§ **Stated exercise**:
Retype the entries below verbatim, starting at the line containing "The height and" and ending at the end of the entries, with both ends included. Leave out the pictures.

# START OF Source data

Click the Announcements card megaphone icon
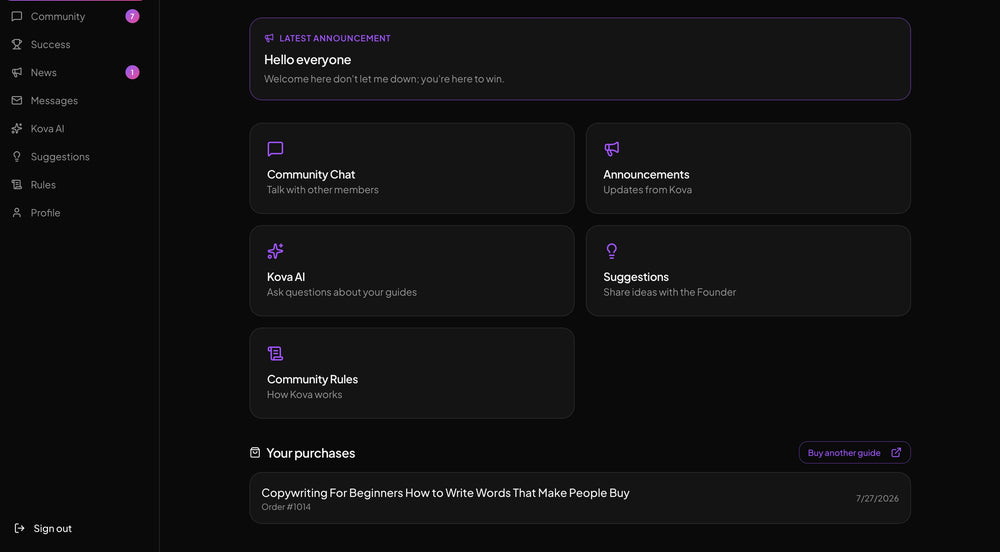This screenshot has height=552, width=1000. click(612, 149)
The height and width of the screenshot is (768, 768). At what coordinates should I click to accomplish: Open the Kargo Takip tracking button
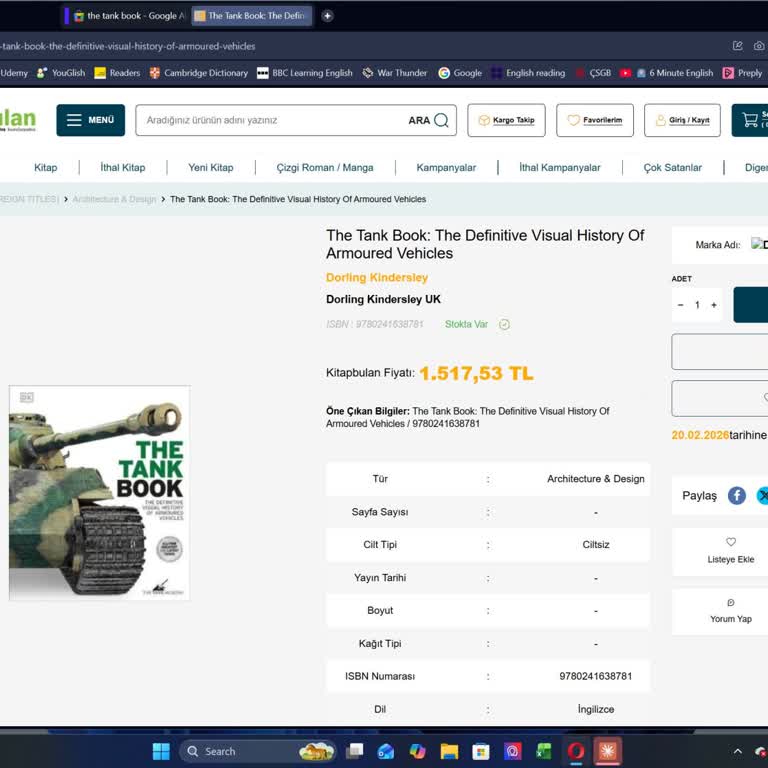(506, 120)
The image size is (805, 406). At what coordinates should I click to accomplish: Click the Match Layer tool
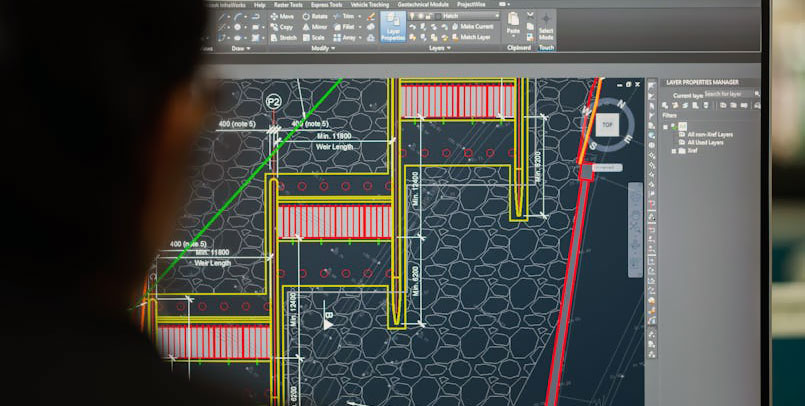pyautogui.click(x=470, y=37)
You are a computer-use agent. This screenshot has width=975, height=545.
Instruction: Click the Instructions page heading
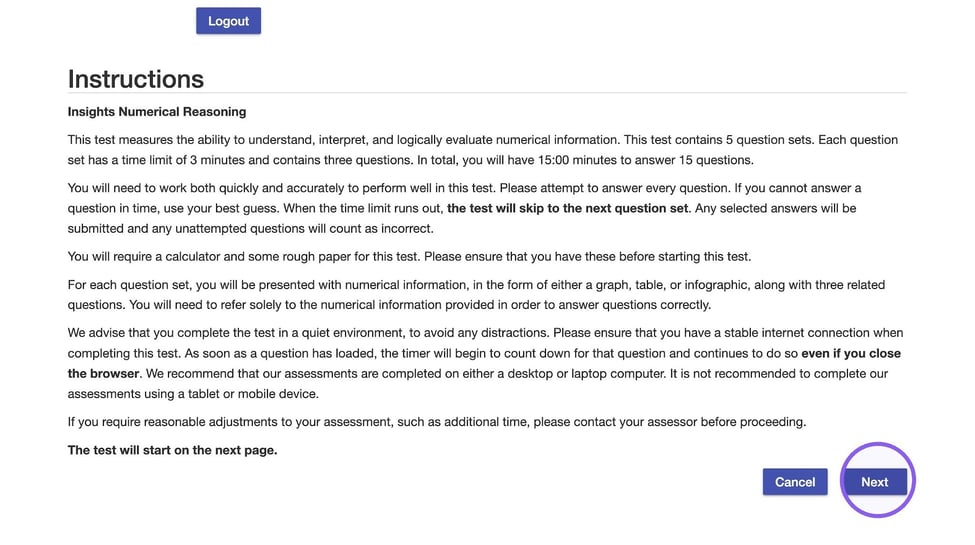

# END OF Source data

§ **The response**:
The height and width of the screenshot is (768, 768). At what coordinates should I click to accomplish: Open the Kargo Takip tracking button
(506, 120)
The image size is (805, 406). At what coordinates should I click to accomplish: Click the Match Layer tool
pyautogui.click(x=470, y=37)
You are a computer-use agent. This screenshot has width=975, height=545.
Instruction: Click the Instructions page heading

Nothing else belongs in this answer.